Your instructions: Copy out the rows below word for word, starting with the line that contains "1476x812 pixels. Task: Expand" and going on through the line that contains "should pyautogui.click(x=528, y=109).", both included.

Data entries:
**********
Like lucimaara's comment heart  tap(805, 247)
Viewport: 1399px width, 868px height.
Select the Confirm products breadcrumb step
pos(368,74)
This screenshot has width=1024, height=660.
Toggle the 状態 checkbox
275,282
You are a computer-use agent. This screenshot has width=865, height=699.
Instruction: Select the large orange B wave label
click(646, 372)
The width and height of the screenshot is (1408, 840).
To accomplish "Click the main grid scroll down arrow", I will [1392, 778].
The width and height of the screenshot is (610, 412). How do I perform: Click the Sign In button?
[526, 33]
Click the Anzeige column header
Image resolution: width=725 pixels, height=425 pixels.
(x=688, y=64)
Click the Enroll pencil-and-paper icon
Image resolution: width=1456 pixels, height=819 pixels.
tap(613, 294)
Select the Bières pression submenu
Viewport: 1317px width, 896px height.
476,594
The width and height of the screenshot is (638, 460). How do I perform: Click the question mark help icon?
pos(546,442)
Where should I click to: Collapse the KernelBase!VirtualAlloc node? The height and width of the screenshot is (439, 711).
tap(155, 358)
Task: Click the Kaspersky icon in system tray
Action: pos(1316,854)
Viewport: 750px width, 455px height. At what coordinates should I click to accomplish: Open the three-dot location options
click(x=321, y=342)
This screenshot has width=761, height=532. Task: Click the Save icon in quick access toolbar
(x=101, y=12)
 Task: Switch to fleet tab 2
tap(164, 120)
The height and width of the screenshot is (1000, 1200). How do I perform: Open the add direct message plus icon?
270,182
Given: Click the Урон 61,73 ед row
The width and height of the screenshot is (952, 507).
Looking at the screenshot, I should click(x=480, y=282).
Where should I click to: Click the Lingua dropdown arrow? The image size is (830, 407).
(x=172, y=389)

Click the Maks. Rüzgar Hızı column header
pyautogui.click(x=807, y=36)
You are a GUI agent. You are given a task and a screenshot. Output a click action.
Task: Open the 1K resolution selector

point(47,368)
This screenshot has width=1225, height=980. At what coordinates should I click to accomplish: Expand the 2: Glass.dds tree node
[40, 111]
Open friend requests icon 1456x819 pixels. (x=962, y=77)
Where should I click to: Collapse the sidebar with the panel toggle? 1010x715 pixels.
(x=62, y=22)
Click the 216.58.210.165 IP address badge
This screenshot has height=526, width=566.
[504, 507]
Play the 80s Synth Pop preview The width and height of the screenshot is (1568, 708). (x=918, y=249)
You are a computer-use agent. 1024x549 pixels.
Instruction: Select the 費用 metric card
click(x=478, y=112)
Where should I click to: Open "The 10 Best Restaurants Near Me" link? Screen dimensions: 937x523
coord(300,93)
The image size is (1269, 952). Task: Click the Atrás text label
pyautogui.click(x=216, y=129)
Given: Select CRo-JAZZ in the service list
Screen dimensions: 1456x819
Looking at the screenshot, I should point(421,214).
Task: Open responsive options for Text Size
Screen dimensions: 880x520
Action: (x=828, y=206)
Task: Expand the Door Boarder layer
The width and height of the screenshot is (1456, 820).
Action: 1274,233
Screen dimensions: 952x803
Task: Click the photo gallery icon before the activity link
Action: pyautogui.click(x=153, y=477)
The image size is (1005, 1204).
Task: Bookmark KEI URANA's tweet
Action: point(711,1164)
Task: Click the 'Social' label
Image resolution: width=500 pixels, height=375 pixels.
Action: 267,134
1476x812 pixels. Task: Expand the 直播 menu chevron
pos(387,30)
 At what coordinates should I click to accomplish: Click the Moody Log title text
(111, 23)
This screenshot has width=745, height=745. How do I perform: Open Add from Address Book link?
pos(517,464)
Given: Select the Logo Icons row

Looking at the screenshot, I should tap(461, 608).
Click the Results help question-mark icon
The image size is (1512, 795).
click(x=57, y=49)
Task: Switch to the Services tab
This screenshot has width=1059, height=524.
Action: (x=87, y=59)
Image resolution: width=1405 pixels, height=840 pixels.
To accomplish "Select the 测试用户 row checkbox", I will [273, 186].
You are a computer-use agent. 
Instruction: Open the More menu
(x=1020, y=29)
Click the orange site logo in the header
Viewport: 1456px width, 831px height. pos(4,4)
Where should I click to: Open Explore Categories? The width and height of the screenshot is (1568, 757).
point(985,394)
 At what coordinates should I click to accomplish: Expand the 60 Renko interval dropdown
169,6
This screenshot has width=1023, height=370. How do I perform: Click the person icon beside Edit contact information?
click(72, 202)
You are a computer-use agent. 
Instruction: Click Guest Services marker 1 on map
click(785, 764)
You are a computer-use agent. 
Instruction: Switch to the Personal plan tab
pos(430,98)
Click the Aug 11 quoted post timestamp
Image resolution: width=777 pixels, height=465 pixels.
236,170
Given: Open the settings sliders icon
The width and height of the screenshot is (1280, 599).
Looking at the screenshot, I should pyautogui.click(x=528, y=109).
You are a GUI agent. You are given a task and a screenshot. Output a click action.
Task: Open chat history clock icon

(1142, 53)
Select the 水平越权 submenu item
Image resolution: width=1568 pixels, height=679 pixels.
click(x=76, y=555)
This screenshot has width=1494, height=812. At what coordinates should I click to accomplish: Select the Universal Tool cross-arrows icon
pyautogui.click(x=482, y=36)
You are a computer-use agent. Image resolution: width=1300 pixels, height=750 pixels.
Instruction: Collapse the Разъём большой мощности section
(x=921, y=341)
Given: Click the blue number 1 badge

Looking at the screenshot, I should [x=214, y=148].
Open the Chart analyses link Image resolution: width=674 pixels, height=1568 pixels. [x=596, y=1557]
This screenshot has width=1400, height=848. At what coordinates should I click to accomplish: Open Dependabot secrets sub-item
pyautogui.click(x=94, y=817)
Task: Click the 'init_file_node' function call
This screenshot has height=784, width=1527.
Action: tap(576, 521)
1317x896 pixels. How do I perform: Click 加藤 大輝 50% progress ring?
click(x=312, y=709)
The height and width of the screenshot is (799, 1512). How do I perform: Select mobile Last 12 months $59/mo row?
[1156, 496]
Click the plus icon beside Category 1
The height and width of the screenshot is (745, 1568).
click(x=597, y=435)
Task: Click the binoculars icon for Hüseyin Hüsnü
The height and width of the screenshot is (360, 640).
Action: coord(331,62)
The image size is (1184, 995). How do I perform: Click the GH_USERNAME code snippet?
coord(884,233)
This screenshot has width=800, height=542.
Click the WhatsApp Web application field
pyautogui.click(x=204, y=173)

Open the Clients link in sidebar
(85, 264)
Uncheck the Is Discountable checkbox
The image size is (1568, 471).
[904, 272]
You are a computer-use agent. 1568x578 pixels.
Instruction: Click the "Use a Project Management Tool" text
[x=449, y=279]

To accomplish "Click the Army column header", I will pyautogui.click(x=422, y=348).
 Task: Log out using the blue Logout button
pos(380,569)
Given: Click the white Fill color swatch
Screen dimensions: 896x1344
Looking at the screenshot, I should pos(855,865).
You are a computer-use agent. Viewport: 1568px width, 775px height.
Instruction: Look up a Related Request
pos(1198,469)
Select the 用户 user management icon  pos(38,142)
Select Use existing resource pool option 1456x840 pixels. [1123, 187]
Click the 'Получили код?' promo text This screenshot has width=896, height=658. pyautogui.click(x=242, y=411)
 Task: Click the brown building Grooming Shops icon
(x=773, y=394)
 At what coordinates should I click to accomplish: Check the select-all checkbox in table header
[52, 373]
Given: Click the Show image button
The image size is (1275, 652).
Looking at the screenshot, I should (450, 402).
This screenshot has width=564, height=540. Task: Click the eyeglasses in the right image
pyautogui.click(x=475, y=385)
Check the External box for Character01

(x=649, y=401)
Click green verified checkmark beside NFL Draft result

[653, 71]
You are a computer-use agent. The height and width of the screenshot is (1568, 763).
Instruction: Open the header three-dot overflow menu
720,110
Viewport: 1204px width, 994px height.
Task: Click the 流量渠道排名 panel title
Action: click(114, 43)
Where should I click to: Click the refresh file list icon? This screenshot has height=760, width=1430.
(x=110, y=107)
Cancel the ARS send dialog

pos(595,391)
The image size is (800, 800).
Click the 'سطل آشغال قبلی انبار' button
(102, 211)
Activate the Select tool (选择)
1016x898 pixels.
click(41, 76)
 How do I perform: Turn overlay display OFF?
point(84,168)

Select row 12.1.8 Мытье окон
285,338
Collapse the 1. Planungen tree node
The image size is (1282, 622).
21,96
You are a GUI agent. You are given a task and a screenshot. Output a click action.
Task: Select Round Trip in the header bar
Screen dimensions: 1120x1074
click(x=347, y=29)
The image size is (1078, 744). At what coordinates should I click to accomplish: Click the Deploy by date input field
**********
Expected answer:
1476x812 pixels. Task: Expand the 直播 menu chevron
pos(387,30)
 At what coordinates should I click to accomplish: Click the Moody Log title text
(111, 23)
This screenshot has width=745, height=745. How do I perform: Open Add from Address Book link?
pos(517,464)
Given: Select the Logo Icons row

Looking at the screenshot, I should tap(461, 608).
Click the Results help question-mark icon
The image size is (1512, 795).
click(x=57, y=49)
Task: Switch to the Services tab
This screenshot has width=1059, height=524.
Action: (x=87, y=59)
Image resolution: width=1405 pixels, height=840 pixels.
To accomplish "Select the 测试用户 row checkbox", I will [273, 186].
You are a computer-use agent. 
Instruction: Open the More menu
(x=1020, y=29)
Click the orange site logo in the header
Viewport: 1456px width, 831px height. pos(4,4)
Where should I click to: Open Explore Categories? The width and height of the screenshot is (1568, 757).
point(985,394)
 At what coordinates should I click to accomplish: Expand the 60 Renko interval dropdown
169,6
This screenshot has width=1023, height=370. How do I perform: Click the person icon beside Edit contact information?
click(72, 202)
You are a computer-use agent. 
Instruction: Click Guest Services marker 1 on map
click(785, 764)
You are a computer-use agent. 
Instruction: Switch to the Personal plan tab
pos(430,98)
Click the Aug 11 quoted post timestamp
Image resolution: width=777 pixels, height=465 pixels.
236,170
Given: Open the settings sliders icon
The width and height of the screenshot is (1280, 599).
Looking at the screenshot, I should pyautogui.click(x=528, y=109).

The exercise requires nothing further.